[[ GIVEN RECORDS, beginning ]]
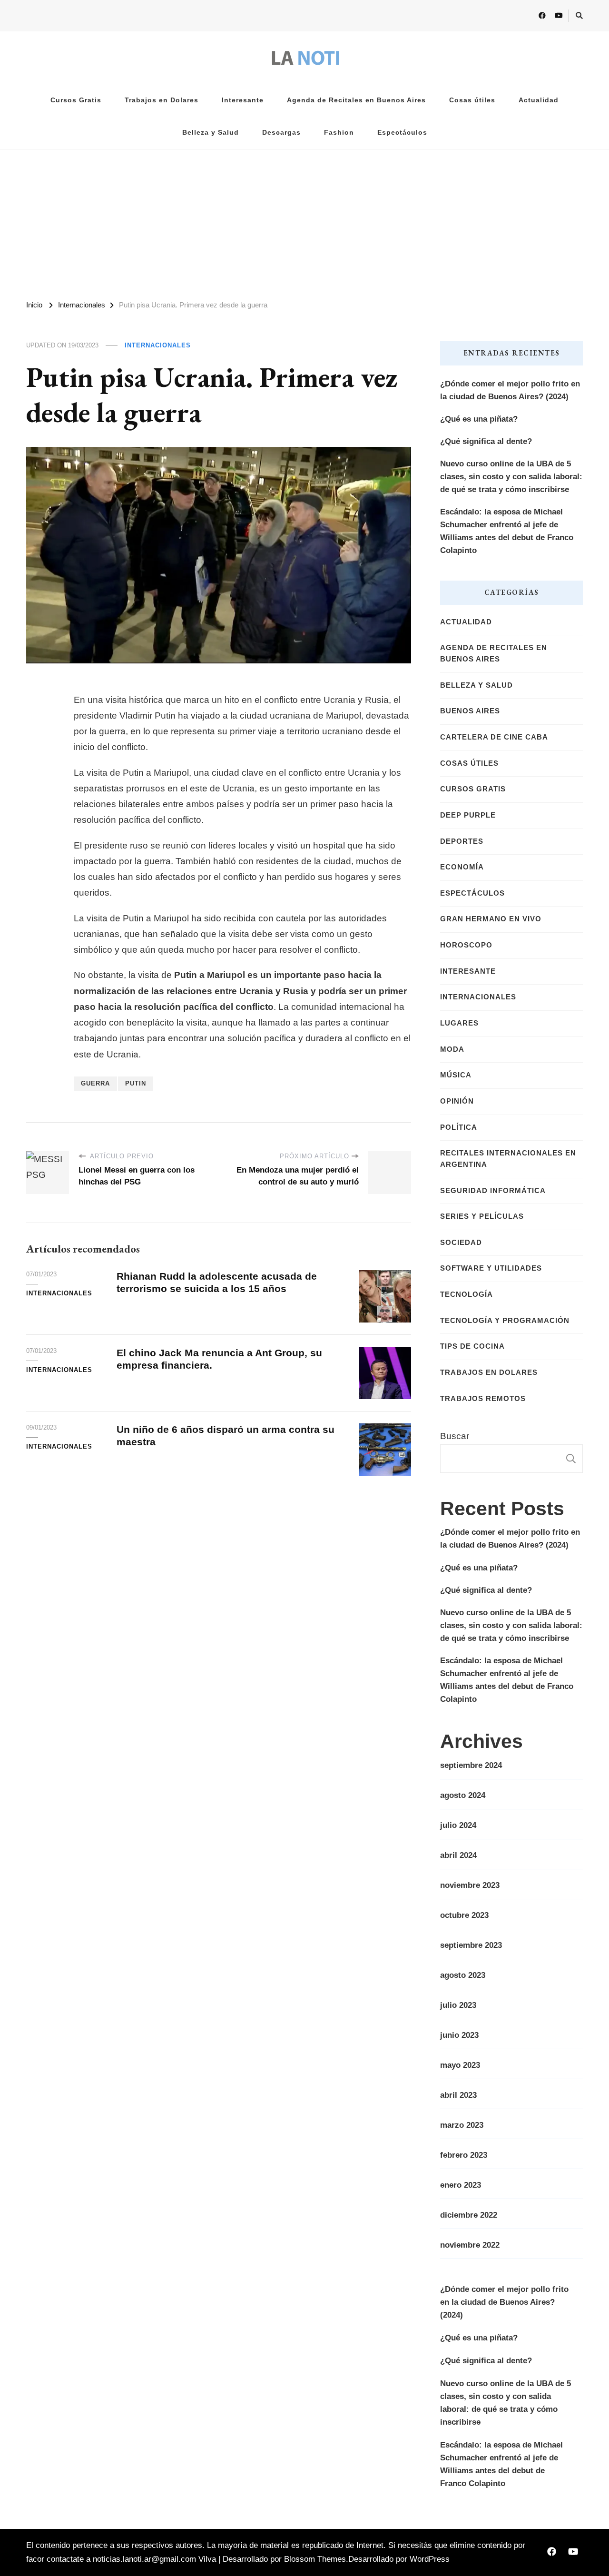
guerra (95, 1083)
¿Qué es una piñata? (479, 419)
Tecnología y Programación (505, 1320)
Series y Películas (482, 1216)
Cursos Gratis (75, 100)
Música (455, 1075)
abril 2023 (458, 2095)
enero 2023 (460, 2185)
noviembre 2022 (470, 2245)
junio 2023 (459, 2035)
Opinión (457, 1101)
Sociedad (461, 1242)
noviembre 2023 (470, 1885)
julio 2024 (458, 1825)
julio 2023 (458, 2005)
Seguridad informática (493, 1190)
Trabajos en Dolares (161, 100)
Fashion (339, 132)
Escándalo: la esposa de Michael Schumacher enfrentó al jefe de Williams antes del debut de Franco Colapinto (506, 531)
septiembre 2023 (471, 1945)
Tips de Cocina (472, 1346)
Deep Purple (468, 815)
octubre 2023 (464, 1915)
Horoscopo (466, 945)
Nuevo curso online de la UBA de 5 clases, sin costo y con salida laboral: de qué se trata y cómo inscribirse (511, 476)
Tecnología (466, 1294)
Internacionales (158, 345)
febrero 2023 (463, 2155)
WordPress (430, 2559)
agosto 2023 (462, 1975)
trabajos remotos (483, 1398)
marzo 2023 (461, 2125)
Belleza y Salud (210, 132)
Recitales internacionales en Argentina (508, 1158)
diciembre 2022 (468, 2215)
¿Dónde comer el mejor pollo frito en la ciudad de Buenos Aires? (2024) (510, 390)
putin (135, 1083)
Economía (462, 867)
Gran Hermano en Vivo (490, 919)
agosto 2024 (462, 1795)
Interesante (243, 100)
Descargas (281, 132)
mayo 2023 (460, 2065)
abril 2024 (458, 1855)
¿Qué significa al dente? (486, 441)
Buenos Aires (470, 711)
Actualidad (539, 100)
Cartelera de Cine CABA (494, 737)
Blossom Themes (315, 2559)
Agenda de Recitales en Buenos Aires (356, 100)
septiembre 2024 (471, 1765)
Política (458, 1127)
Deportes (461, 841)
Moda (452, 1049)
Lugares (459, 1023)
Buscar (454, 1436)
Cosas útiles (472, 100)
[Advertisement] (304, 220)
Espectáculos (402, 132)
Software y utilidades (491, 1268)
[[ GIVEN RECORDS, end ]]
**ACTION ITEM**
Produce a verbatim copy of every entry, excluding pictures.

**TASK ANSWER**
guerra (95, 1083)
¿Qué es una piñata? (479, 419)
Tecnología y Programación (505, 1320)
Series y Películas (482, 1216)
Cursos Gratis (75, 100)
Música (455, 1075)
abril 2023 (458, 2095)
enero 2023 (460, 2185)
noviembre 2022 (470, 2245)
junio 2023 (459, 2035)
Opinión (457, 1101)
Sociedad (461, 1242)
noviembre 2023 (470, 1885)
julio 2024 (458, 1825)
julio 2023 (458, 2005)
Seguridad informática (493, 1190)
Trabajos en Dolares (161, 100)
Fashion (339, 132)
Escándalo: la esposa de Michael Schumacher enfrentó al jefe de Williams antes del debut de Franco Colapinto (506, 531)
septiembre 2023 (471, 1945)
Tips de Cocina (472, 1346)
Deep Purple (468, 815)
octubre 2023 (464, 1915)
Horoscopo (466, 945)
Nuevo curso online de la UBA de 5 clases, sin costo y con salida laboral: de qué se trata y cómo inscribirse (511, 476)
Tecnología (466, 1294)
Internacionales (158, 345)
febrero 2023 (463, 2155)
WordPress (430, 2559)
agosto 2023 (462, 1975)
trabajos remotos (483, 1398)
marzo 2023 (461, 2125)
Belleza y Salud (210, 132)
Recitales internacionales en Argentina (508, 1158)
diciembre 2022 (468, 2215)
¿Dónde comer el mejor pollo frito en la ciudad de Buenos Aires? (2024) (510, 390)
putin (135, 1083)
Economía (462, 867)
Gran Hermano en Vivo (490, 919)
agosto 2024 (462, 1795)
Interesante (243, 100)
Descargas (281, 132)
mayo 2023 (460, 2065)
abril 2024 (458, 1855)
¿Qué significa al dente? (486, 441)
Buenos Aires (470, 711)
Actualidad (539, 100)
Cartelera de Cine CABA (494, 737)
Blossom Themes (315, 2559)
Agenda de Recitales en Buenos Aires (356, 100)
septiembre 2024 (471, 1765)
Política (458, 1127)
Deportes (461, 841)
Moda (452, 1049)
Lugares (459, 1023)
Buscar (454, 1436)
Cosas útiles (472, 100)
[Advertisement] (304, 220)
Espectáculos (402, 132)
Software y utilidades (491, 1268)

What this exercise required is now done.